Réalisation D'OVS Dans Le Secteur de L'Agrofourniture
Le 12 mai 2022, les services d’instruction ont procédé, après autorisation d’un JLD, à des OVS inopinées auprès d’entreprises suspectées d’avoir mis en œuvre des pratiques anticoncurrentielles dans le secteur de l’agrofourniture – ce secteur comprend l’ensemble des produits consommables de l'agriculture (semences, fertilisants tels que les engrais et les amendements), des produits phytosanitaires et vétérinaires, des aliments du bétail et des agroéquipements tels que les matériels et les bâtiments agricoles.
À notre connaissance, ces OVS constituent les secondes menées depuis le début de l’année 2022 par les services d’instruction de l’ADLC, tandis que des OVS avaient été conduites à la fin de l’année 2021 dans le secteur de la grande distribution à dominante alimentaire.
4. Autres
Conformité: Publication du Nouveau Document-Cadre Par L'ADLC
En 2020, un groupe d’experts issus du secteur privé (entreprises, associations professionnelles et cabinets d’avocats) et de représentants de l’ADLC avait conclu que les acteurs du marché souhaitaient pouvoir bénéficier à nouveau d’un texte de référence sur les programmes de conformité en droit de la concurrence.

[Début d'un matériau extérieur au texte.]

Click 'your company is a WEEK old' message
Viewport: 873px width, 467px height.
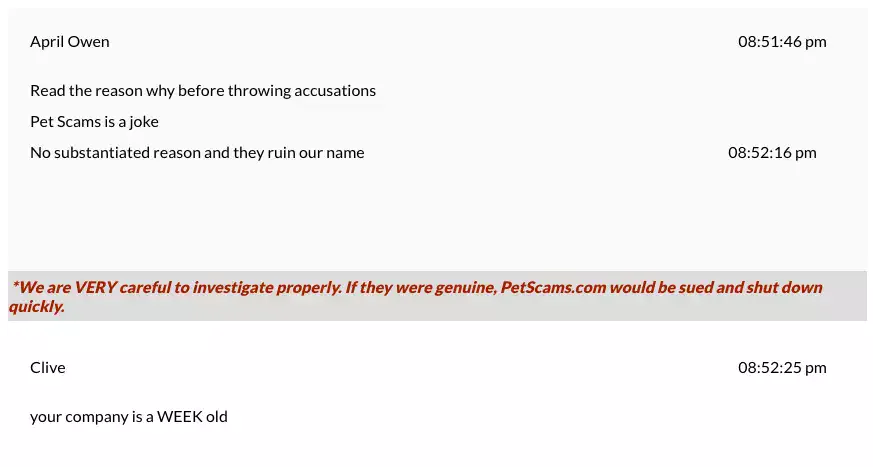129,417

Un précédent document de l’ADLC, publié en 2012, avait en effet été retiré à la suite de la publication de son communiqué d’octobre 2017 relatif à la procédure de transaction et aux programmes de conformité.

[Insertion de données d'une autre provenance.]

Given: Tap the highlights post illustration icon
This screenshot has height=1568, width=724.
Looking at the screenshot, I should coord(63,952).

Après une consultation publique lancée à la fin de l’année 2021, l’ADLC a publié la version définitive de son nouveau document-cadre, que nous vous invitons à consulter. En son sein, l’ADLC indique notamment que l’élaboration d’un programme de conformité aux règles de concurrence doit s’appuyer sur cinq piliers : (i) un engagement public de l’entreprise, (ii) des relais et experts internes, (iii) une information, formation et sensibilisation, (iv) des mécanismes de contrôle et d’alerte et (v) un dispositif de suivi.

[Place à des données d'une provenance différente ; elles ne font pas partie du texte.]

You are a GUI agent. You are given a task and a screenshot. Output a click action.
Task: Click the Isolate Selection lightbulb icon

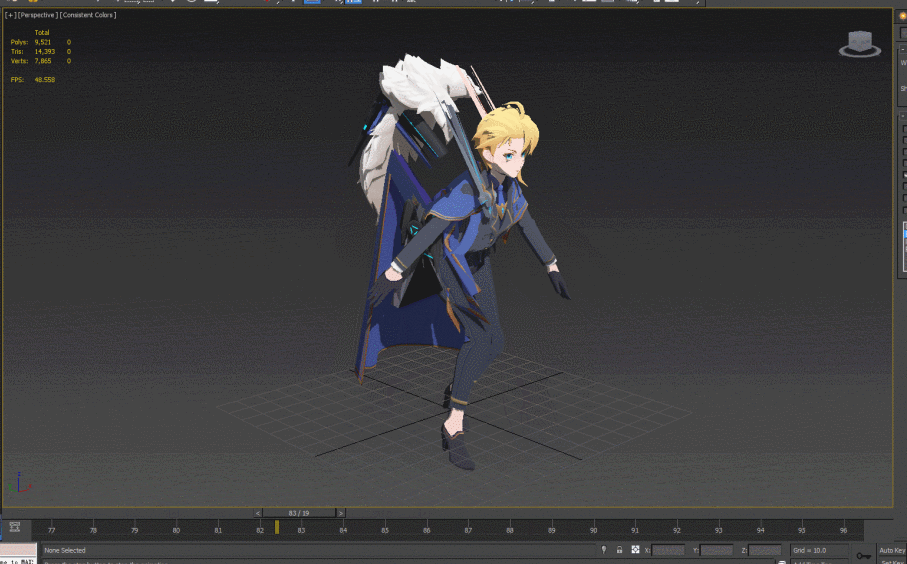(x=604, y=550)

Par ailleurs, l’ADLC insiste notamment sur le fait que le programme de conformité aux règles de concurrence, conçu par et pour l’entreprise, a vocation à s’insérer dans un programme de conformité global qui rassemble l’ensemble des dispositifs préventifs mis en place par l’entreprise (en matière de lutte contre le blanchiment et la corruption, de protection des données personnelles, de responsabilité sociale, sociétale et environnementale, etc).
Rose Aragon and Vianney Buyse ont contribué à cet article.